Подталкивает к кровати. Плюхаюсь на нее, не понимая, что происходит. Что с этим человеком творится? Две минуты назад я влепила ему пощечину, а ему хоть бы что. Он, кажется, даже обрадовался. Стоит, спокойно расстегивает рубашку.
— Меня Руслан научил, — отвечаю, все еще пытаясь понять этого мужчину.
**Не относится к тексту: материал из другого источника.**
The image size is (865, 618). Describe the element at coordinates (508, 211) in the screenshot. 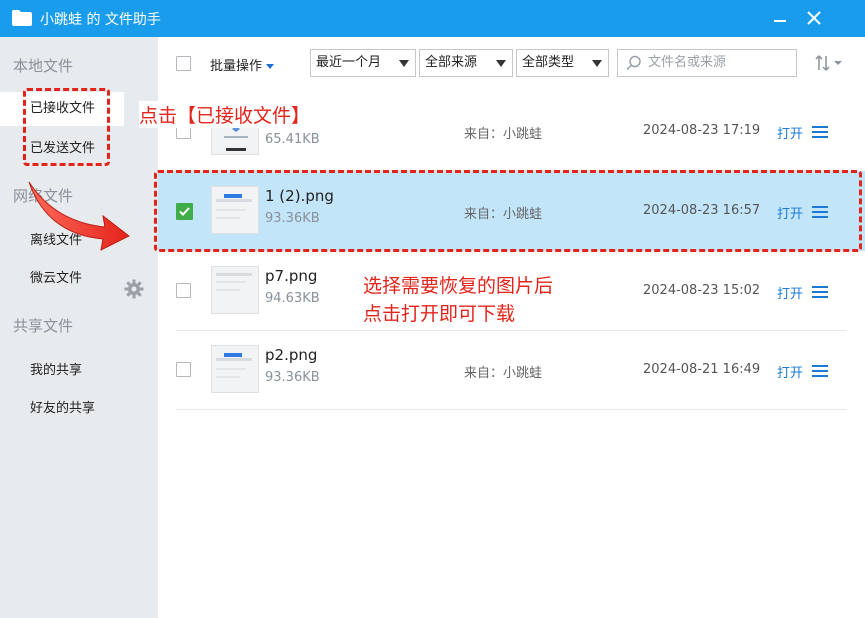

I see `annotation-box-selected-row` at that location.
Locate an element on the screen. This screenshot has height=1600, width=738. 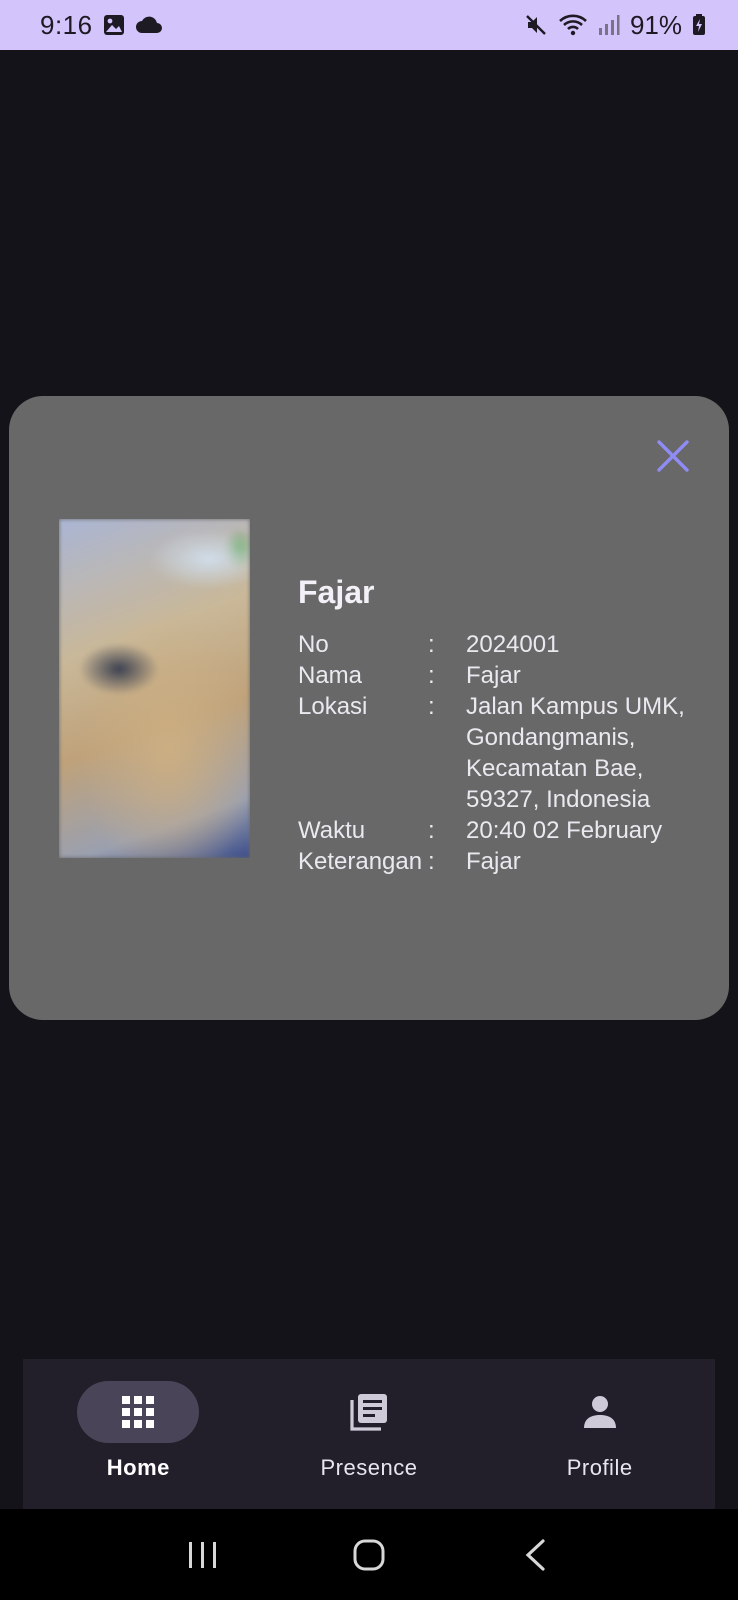
back-icon is located at coordinates (535, 1554).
Наблюдая за его длинными пальцами, ловкими даже в перчатках. Интересно, а ласкает он тоже в перчатках? И каково это – ощущать его пальцы без чужеродной кожи? Он замирает, словно подслушал мои мысли. А еще он удивлен, потому что понимает, о каком Руслане я говорю. Вздыхаю, отвлекаясь от вязких мыслей. — Огнев, — все этим объясняя. — Брат Славки и твой друг, — все-таки поясняю зачем-то, но Тимур и так все понимает. — И рисовать, — добавляю, когда Тимур садится рядом.
— Ты обещала меня нарисовать, — напоминает он, мягко касаясь плеча. — Не передумала?
Его прикосновение будоражит, сводит в тугую пружину каждую мышцу. Еще немного и я сойду с ума.
— Тимур, что происходит? То ты целуешь меня, заботишься, то оскорбляешь без причины. Зачем тебе я?
Разворачиваюсь, встречая его прямым взглядом.
— За что ты мстишь моему отцу?
Глава 10 Тим.
— И даже не посмотришь, что я привез? — изгибает бровь, уходя от ответа. Он знает, что рассказать придется, но уверен – сейчас не самый удачный момент.